Dementia is a common concern for people over the age of 65. The condition, which is often confused with the normal symptoms of aging, affects 2 out of every 100 adults. Now, a new study has found a link between the condition and excessive naps.
The study, published in Alzheimer’s and Dementia: The Journal of the Alzheimer’s Association, showed that seniors who napped once a day or more than an hour a day were 40% more likely to develop dementia. This is a tough symptom to single out since elderly adults tend to nap more often due to the changing demands of their bodies.
To get results, researchers gathered information from a study that had the data of 1,400 people between the ages of 14 and 88 and tracked them for over 14 years. For 14 days a year, these people wore trackers that signaled their patterns and movements, including whether or not they were sleeping.
“Regardless of the reason, falling asleep during the day or excessive napping raises my antenna to focus on whether the person may be at higher risk for Alzheimer’s disease or cognitive decline,” said Dr. Richard Isaacson, director of the Alzheimer’s Prevention Clinic at the Center for Brain Health at Florida Atlantic University.

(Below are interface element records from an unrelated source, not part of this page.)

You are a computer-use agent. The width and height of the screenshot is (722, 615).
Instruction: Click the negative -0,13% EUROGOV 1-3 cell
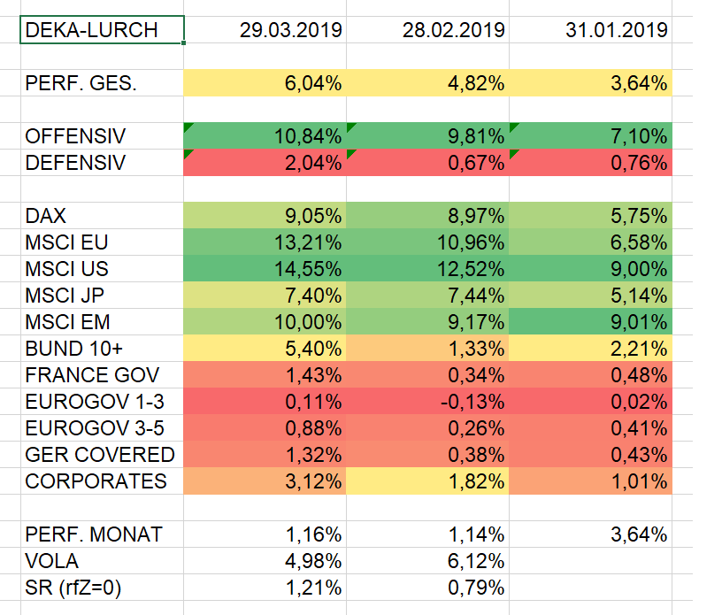click(428, 402)
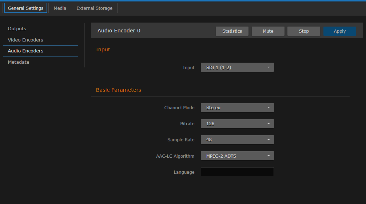The height and width of the screenshot is (204, 366).
Task: Click the Audio Encoder 0 header title
Action: [x=119, y=31]
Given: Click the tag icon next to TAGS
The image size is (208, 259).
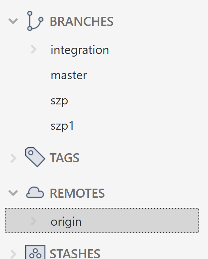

While there’s not sufficient information to determine whether the relationship between napping and dementia is causal (meaning that one doesn’t trigger the other), the study’s results are significant enough to make researchers think that excessive napping could be a symptom of a larger problem and can suggest brain deterioration.
When talking about sleep, the majority of people tend to think that more is better. This tends to be the case in most stages in life, when people are growing up or are busy with work and commitments. In the case of older adults, it’s important for family members and caregivers to be informed and to keep an eye on any changes in behavior.